NHacker Next
  • new
  • past
  • show
  • ask
  • show
  • jobs
  • submit
Show HN: Visualize how HN/Reddit talk about your company and products (brandimage.io)
ken 1575 days ago [-]
I was at a company that tried "sentiment analysis" 10 or 15 years ago. It was impossible to get right. The results were useless. It's funny how nothing seems to have changed. There's always some executive who's heard of "sentiment" and thinks they can spend a week shoving a bunch of text into a database, and then have it tell you whether the words are perceived as good or bad.

- I typed "Chevrolet" and it says "mpg" and "venerable" have negative sentiment, while "underachieving", "supposedly", "kilometers", and "cars" have positive sentiment. "Stunning" and "awkward" are both neutral.

- I tried "Mazda" and it was only slightly better. "Praise" is neutral, "regret" is positive, and "touring" is negative.

- I tried "Petzl" and only shows 16 words, all neutral, and that includes stop words like "had" and "and" and "etc".

Those are at least companies with unique names. For companies with less common names, you might be lucky to get keywords related to the right company at all.

I think there can be good uses for word clouds, but they are few and far between, and this isn't one.
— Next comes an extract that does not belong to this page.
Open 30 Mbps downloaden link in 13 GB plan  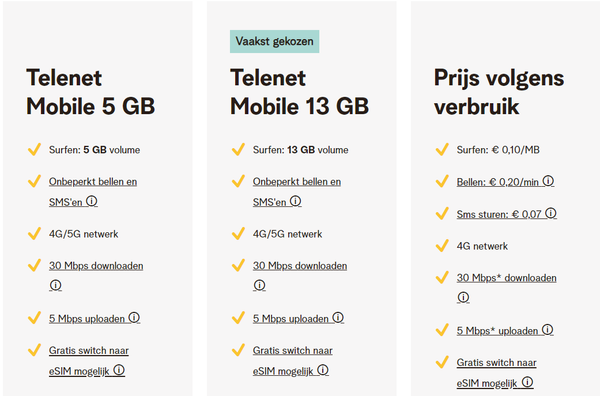300,266
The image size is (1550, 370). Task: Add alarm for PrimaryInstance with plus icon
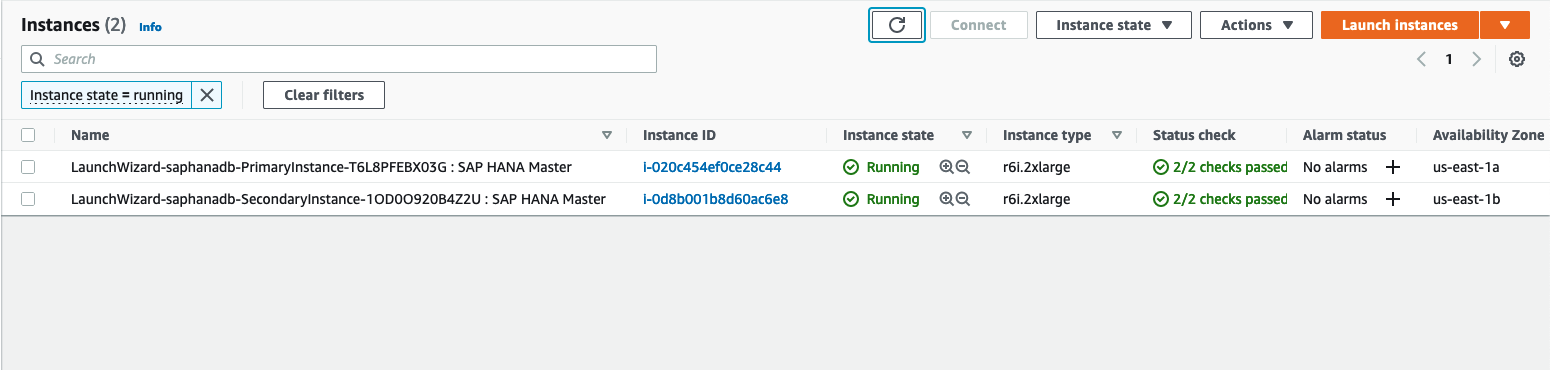tap(1393, 167)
Just make 3 lists, side by side, and title them "positive", "neutral", and "negative". Instead of font size, put the more common words higher on their respective list. The only reason I can see to use a word cloud here is to hide how bad the analysis is.
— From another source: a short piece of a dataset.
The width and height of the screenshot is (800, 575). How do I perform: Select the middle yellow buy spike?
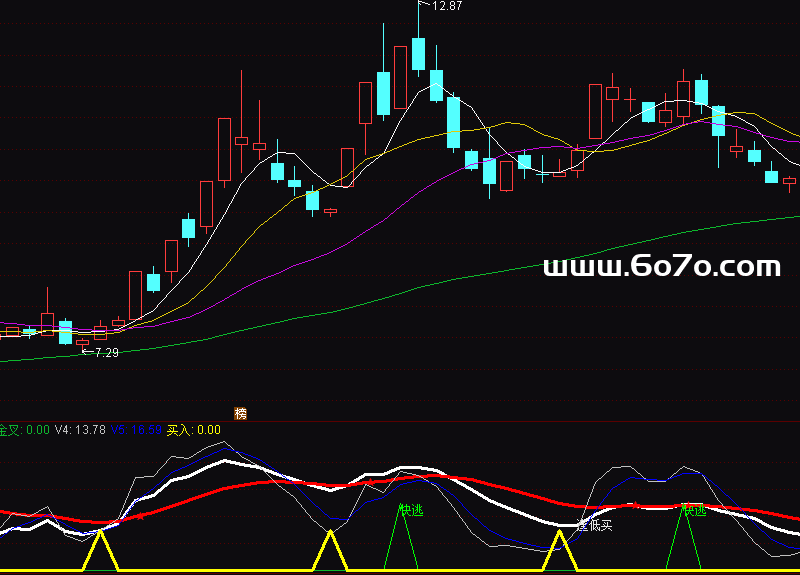click(330, 550)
jonathanbgn 1574 days ago [-]
Let me elaborate a bit more on how the app computes sentiment. For a particular word, its sentiment is the average of the sentences' sentiments which contain both the word and the brandname (in order to identify the sentiment targeted at the brand, not just the overall sentiment).

For example, in the case of Mazda where you say that "regret" is classified as positive, if you look into which message it comes from you can see the original sentence: "Buy a Mazda, you won't regret it :)"

I agree with you that the word cloud is not useful on its own, and this is why you can click on a word to see the actual messages. Think of the word cloud as merely an entry point into a more detailed analysis by a human.

Thanks for the feedback.

swalsh 1575 days ago [-]
This is a really cool idea, there are other products out there that do the same thing, but there is definitely room to differentiate yourself.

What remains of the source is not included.